## What you need to do
Count the lines of the records that contain the string "button", treating uppercase and lowercase as different, and reply with the number alone.

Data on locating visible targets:
• • • • • • •
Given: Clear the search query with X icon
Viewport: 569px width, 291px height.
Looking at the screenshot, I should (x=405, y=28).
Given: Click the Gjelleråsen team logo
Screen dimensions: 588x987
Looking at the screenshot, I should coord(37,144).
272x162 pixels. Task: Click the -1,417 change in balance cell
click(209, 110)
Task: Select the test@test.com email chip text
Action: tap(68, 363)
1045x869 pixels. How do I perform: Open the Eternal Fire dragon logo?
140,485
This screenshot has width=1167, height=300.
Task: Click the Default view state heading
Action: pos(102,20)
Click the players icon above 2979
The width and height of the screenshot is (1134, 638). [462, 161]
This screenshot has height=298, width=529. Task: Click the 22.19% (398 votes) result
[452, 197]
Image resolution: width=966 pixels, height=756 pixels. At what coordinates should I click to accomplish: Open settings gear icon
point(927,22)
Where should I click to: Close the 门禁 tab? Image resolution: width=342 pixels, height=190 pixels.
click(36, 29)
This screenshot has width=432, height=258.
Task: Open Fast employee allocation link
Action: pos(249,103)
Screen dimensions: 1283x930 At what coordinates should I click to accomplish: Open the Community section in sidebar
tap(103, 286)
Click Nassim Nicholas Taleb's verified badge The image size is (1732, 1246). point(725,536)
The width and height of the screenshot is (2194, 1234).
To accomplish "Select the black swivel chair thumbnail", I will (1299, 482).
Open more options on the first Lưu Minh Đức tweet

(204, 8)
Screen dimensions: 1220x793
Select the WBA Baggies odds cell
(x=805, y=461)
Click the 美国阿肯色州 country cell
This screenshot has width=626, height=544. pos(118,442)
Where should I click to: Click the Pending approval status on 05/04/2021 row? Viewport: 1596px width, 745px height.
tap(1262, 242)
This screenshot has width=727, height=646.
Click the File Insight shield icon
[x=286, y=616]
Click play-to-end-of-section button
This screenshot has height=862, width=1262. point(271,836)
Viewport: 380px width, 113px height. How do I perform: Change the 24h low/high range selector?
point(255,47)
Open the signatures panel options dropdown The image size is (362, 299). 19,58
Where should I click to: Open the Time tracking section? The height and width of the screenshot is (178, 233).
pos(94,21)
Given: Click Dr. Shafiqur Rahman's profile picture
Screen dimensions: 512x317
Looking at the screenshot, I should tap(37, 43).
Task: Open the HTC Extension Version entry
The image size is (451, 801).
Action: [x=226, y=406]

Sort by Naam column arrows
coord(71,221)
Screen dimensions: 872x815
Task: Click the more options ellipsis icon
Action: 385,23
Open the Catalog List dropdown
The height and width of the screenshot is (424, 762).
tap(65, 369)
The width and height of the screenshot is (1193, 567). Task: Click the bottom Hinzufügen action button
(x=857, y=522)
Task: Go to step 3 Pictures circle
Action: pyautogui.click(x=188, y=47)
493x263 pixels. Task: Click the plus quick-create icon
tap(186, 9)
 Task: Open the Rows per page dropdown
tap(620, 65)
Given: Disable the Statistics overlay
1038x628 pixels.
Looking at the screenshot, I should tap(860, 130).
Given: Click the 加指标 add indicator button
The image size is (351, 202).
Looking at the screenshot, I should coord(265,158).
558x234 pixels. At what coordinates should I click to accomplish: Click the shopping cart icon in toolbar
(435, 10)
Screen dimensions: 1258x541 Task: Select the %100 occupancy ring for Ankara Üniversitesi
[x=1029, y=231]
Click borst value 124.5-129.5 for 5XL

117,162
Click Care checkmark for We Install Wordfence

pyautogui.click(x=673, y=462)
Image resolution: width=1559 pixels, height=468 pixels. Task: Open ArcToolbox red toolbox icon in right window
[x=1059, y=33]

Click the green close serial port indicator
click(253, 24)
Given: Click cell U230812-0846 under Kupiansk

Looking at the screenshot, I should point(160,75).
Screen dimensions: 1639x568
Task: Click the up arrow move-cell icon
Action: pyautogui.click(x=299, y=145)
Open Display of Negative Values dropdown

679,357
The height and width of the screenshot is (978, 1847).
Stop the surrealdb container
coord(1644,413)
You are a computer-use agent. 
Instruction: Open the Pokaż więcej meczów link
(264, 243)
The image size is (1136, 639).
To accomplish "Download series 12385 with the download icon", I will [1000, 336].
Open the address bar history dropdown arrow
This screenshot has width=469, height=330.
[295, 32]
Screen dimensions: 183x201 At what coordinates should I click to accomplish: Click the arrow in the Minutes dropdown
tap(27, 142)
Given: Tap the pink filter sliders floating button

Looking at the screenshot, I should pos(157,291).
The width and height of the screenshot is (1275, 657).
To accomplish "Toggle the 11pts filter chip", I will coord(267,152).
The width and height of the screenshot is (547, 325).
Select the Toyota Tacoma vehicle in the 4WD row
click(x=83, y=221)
• • • • • • •
## Response to the task
4